PROVIDED INFORMATION:

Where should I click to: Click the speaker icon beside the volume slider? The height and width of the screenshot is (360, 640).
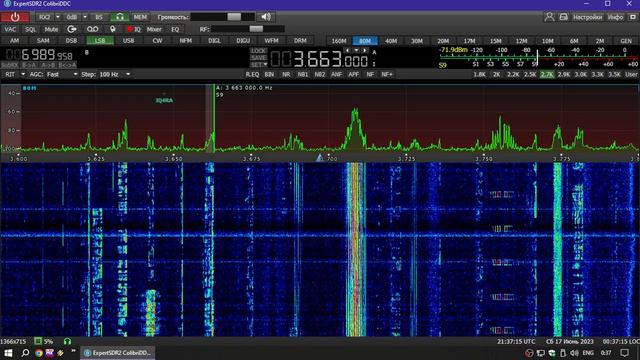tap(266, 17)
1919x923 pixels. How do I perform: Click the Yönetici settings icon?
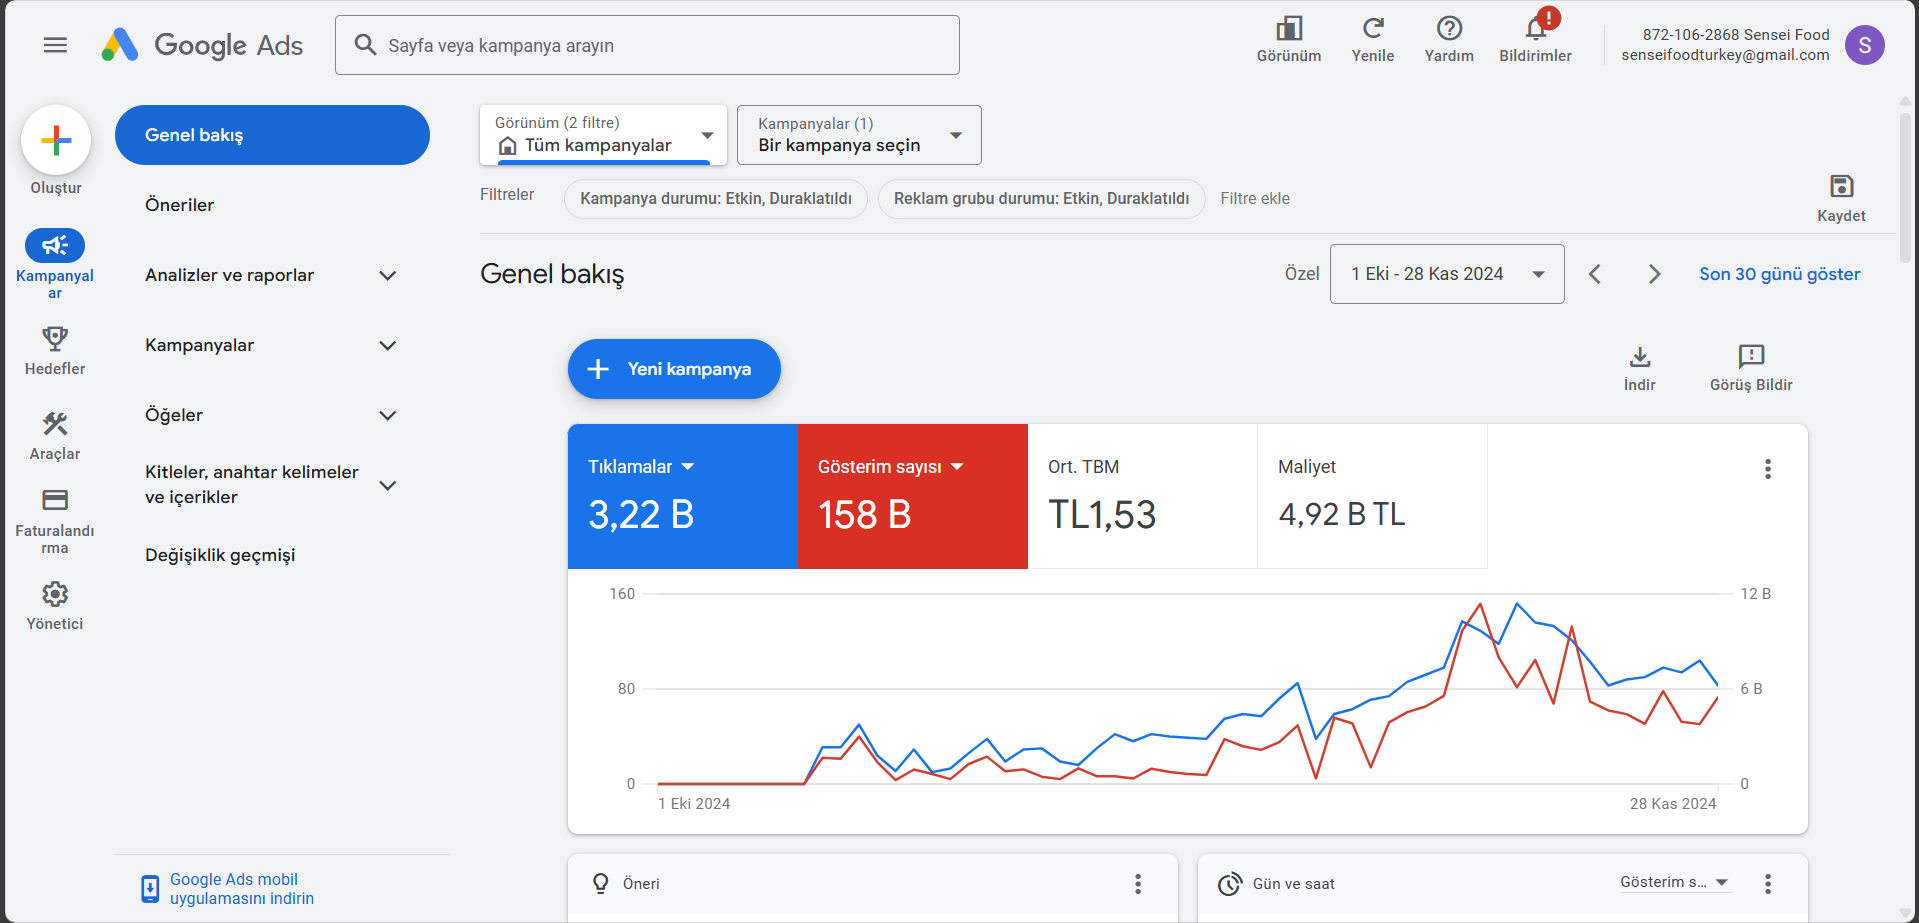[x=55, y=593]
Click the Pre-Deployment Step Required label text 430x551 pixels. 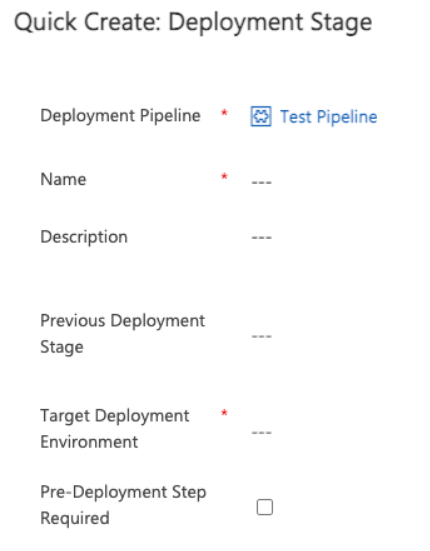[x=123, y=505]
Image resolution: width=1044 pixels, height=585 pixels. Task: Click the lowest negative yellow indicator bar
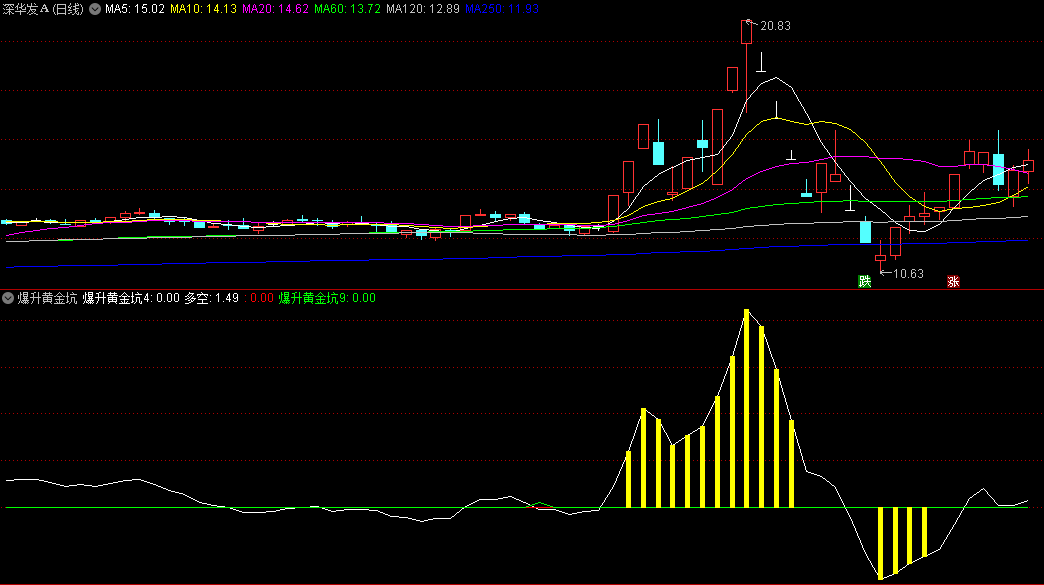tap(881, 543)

WRITTEN INSTRUCTION: Pull out each line of the material above that contains the string "icon", copying those lines unchanged.

SOLUTION BELOW:
Where should I click to: Click the speaker icon beside the volume slider? The height and width of the screenshot is (360, 640).
1919x923 pixels. How do I perform: Click the Yönetici settings icon?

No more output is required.